Violence Targeted At Shiites On Holy Day Kills 60 In Iraq

Team Infidel

Forum Spin Doctor
Washington Post
January 31, 2007
Pg. 11

Cultists' Toll in Fierce Battle Sunday Put at 263
By Ernesto Londono and Saad Sarhan, Washington Post Staff Writers
BAGHDAD, Jan. 30 -- Attackers using bombs, rockets and guns killed at least 60 Shiite worshipers Tuesday as they observed their most sacred holiday, Iraqi officials said.
The day's deadliest incident occurred in the town of Baladruz, in Diyala province in eastern Iraq, when a suicide bomber walked through the main gate of the Ali al-Akbar mosque and detonated his explosives, killing 17 people and injuring at least 57, according to Ali al-Khaiyam, a police spokesman.
The worshipers were marking Ashura, which commemorates the death of the prophet Muhammad's grandson in a 7th-century battle at Karbala, in what is now southern Iraq. The city is the focal point of the 10-day festival, which culminated Tuesday.
At least 11 other Shiites observing the holiday were killed in Khanaqin, also in Diyala, near the Iranian border, after a bomb left at a market exploded, Khaiyam said.
A roadside bomb killed 15 Shiites participating in an Ashura procession in Baqubah, the capital of Diyala, and injured at least 30 civilians, according to Brig. Sadoun Salih of the Interior Ministry.
Five other people were killed in the province in other violent acts, Khaiyam said.
Violence targeting Shiites also broke out in Baghdad.
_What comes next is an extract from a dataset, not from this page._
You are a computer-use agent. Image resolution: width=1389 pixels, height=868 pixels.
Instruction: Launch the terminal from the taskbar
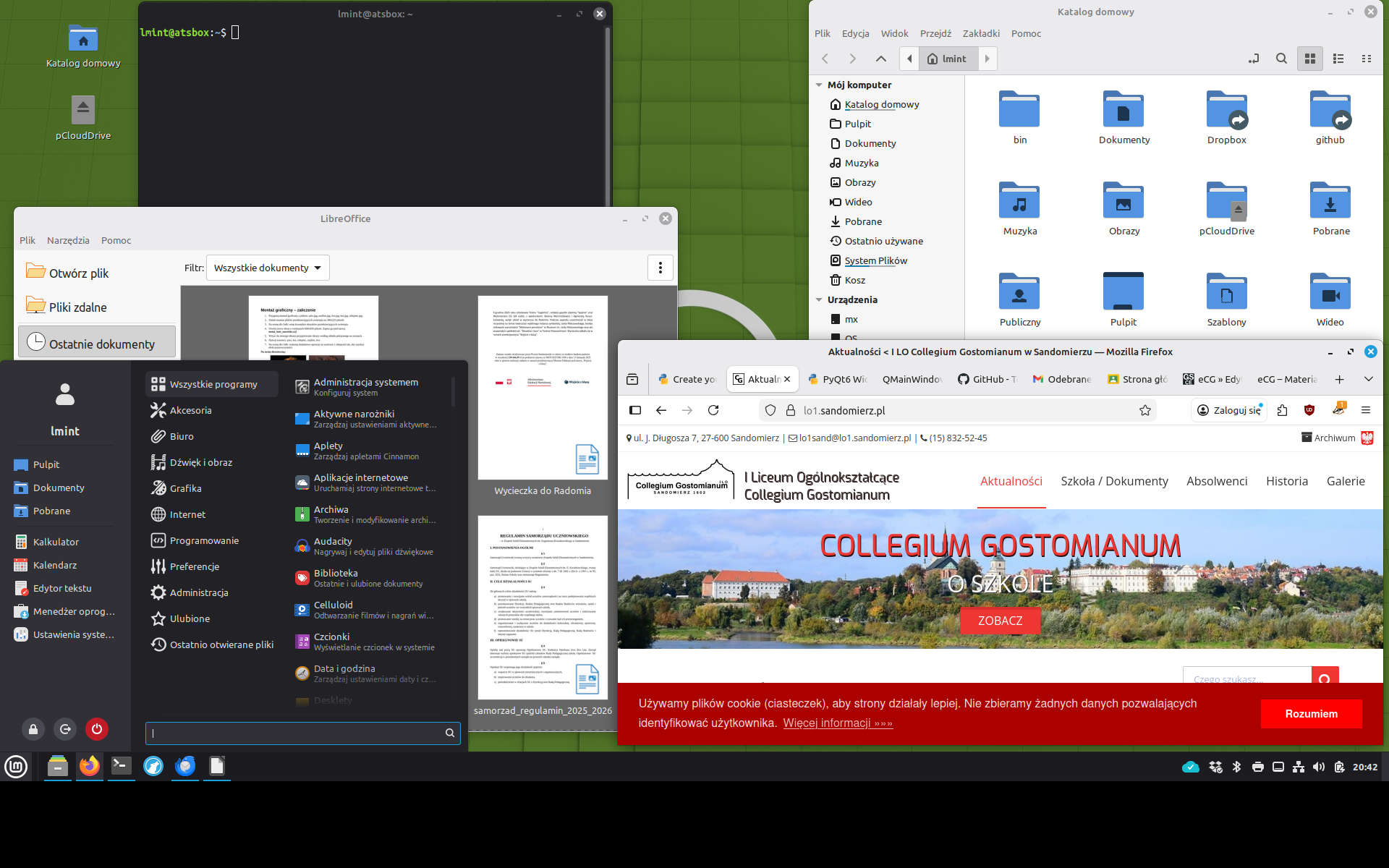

A roadside bomb in the sprawling Shiite enclave of Sadr City struck an Ashura procession, killing seven people and wounding 23, Salih said.
In other neighborhoods, gunmen fired Katyusha rockets at processions and used machine guns to attack passing buses heading to Karbala, Salih added. He said at least three people died in those incidents.
In another attack on Shiites headed to Karbala, gunmen opened fire on passengers in a bus leaving Baghdad, killing seven, Salih said.
Mortar shells crashed down into the predominantly Shiite neighborhood of Kadhimiyah, in northern Baghdad, on Tuesday morning. "We have stopped going out or moving in the neighborhood, because one of the rockets fell just in front of my house," resident Yaarub Fadhil Hussein, 41, said in a telephone interview.
Meanwhile, at the scene of a fierce day-long battle Sunday near Najaf between the followers of a Shiite cult leader and Iraqi and U.S. troops, a clearer picture of the group emerged Tuesday as Iraqi investigators explored its village. A Washington Post special correspondent toured the site.
The village, home to at least 700 people, had several brick houses, a large tented area where meals were served, a printing press used to publish a newspaper, and stockpiles of dry food. There were also a small mosque and dozens of vehicles.
After two days of varying estimates, Iraqi officials said Tuesday that 263 members of the group were killed in Sunday's battle. Provincial officials, who last month took control of security matters in Najaf province, said they acted on intelligence reports to thwart what they described as a plot to conduct a large-scale attack on Shiite leaders and shrines. Such an attack could have exacerbated sectarian violence in Iraq.
Iraqi officials said they were still sifting through conflicting accounts of the leader's background and motivation. The man, identified by a spokesman for the prime minister's office as Samer Abu Kamar, claimed to be the 12th imam, a messianic figure who Shiites believe will reemerge after a centuries-long disappearance to restore order and justice in a war-weary world.
Ahmad Diabel, a spokesman for the Najaf provincial government, said investigators believe that the group, known as the Soldiers of Heaven, received funding from al-Qaeda in Iraq, a Sunni insurgent group that has often targeted Shiites.
"This is definitely a great victory for the security forces, especially in Najaf," Col. Ali Nomas Jerao, a spokesman for those forces, said Tuesday. He said the operation was the first under full Iraqi military control to defeat "terrorists in the mid-Euphrates area." U.S. air and ground units supported the Iraqi troops.
Iraqi investigators combed the destroyed village, walking among piles of charred corpses, ash and debris. They also began questioning about 500 men detained after the battle.
Abu Kamar, a Shiite, might have sought to target Shiite leaders because he saw them as a threat to his messianic claim, officials and a scholar said. Officials described his followers as uneducated people who might have been drawn to him as a symbol of hope and redemption.
In recent months, the group's members cut nearly all ties to the outside world, Iraqi officials said. The armed men planned to travel to Najaf on buses, in the guise of ordinary Shiite pilgrims observing Ashura, they said. The attack was probably intended to unfold Tuesday.
Sarhan reported from Najaf. Staff writer Joshua Partlow and special correspondents Naseer Nouri and Khalid Saffar in Baghdad contributed to this report.